[PASSAGE TO READ]:
────────
Praise be to Allaah.
The scholars have stated
that gheebah is permitted in certain situations:
1-
Complaining. It is
permissible for the one who has been wronged to complain to the ruler or
judge and others who have the authority or ability to settle the score with
the one who wronged him.
2-
Seeking help to change evil
and bring the sinner back to the right path, so he may say to the one who he
hopes is able to do something: “So and so is doing such and such; tell him
not to do it.”
3-
Seeking advice or a fatwa,
by saying to the mufti, “So and so/my father/my brother has wronged me by
doing such and such, does he have the right to do that? How can I solve this
problem and ward off his harm from me?”
4-
Warning the Muslims of
someone’s evil, such as highlighting the weakness of some reporters or
witnesses or authors. That also includes seeing someone buying faulty goods,
or someone keeping company with one who is a thief or adulterer, or giving a
female relative of his to such a man in marriage, and the like. You should
tell them about that by way of sincere advice, not with the aim of causing
harm and spreading mischief.
5-
If a person openly commits
evil or follows bid’ah, such as drinking alcohol and seizing people’s wealth
unlawfully, it is permissible to speak of what he is doing openly, but it is
not permissible to speak against him any other way, unless it is for another
reason.
6-
For identification, if
someone is known by a nickname such as the dim-sighted one, or the blind man
or the one-eyed or the lame one, it is permissible to identify him as such,
but it is haraam to mention that by way of belittling him, and if it is
possible to identify him in some other way, that is better.
────────
[DATA EXCERPT]:

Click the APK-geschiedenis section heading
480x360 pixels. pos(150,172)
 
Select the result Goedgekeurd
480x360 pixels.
────────
[EXERCISE TASKS]:
a - In the passage on when gheebah is permitted, rewrite the paragraph that begins "Warning the Muslims of someone’s evil" as a short bulleted list that keeps its main facts.
b - Write the next few sentences of the passage on when gheebah is permitted, picking up after its final sentence.

[ANSWERS TO THE PROBLEMS]:
a -
- Gheebah is permitted to warn Muslims of someone's evil, for example by pointing out the weakness of certain reporters, witnesses or authors.
- This also covers seeing someone buy faulty goods, keep company with a thief or adulterer, or give a female relative in marriage to such a man.
- The warning must be given as sincere advice, not to cause harm or spread mischief.

b -
It says in Fataawa
al-Lajnah al-Daa’imah li’l-Ifta (26/20): Speaking about a person in his
absence is permissible in certain situations as indicated by shar’i
evidence, if there is a need for that, such as if someone consults you about
arranging a marriage to him, or entering into a business partnership with
him, or if someone complains to the authorities to put a stop to his
wrongdoing. In that case there is nothing wrong with saying things about him
that he may not like to be said, because there is an interest to be served
by that. One of the scholars summed up in two lines of poetry the situations
in which it is permissible to talk about a person in his absence, and said:
Criticizing is not gheebah
in six (cases) – complaining, identifying, warning,
When the person is
committing evil openly, when advice is sought, and when one is asking for
help in removing an evil.
End quote.
And Allaah knows best.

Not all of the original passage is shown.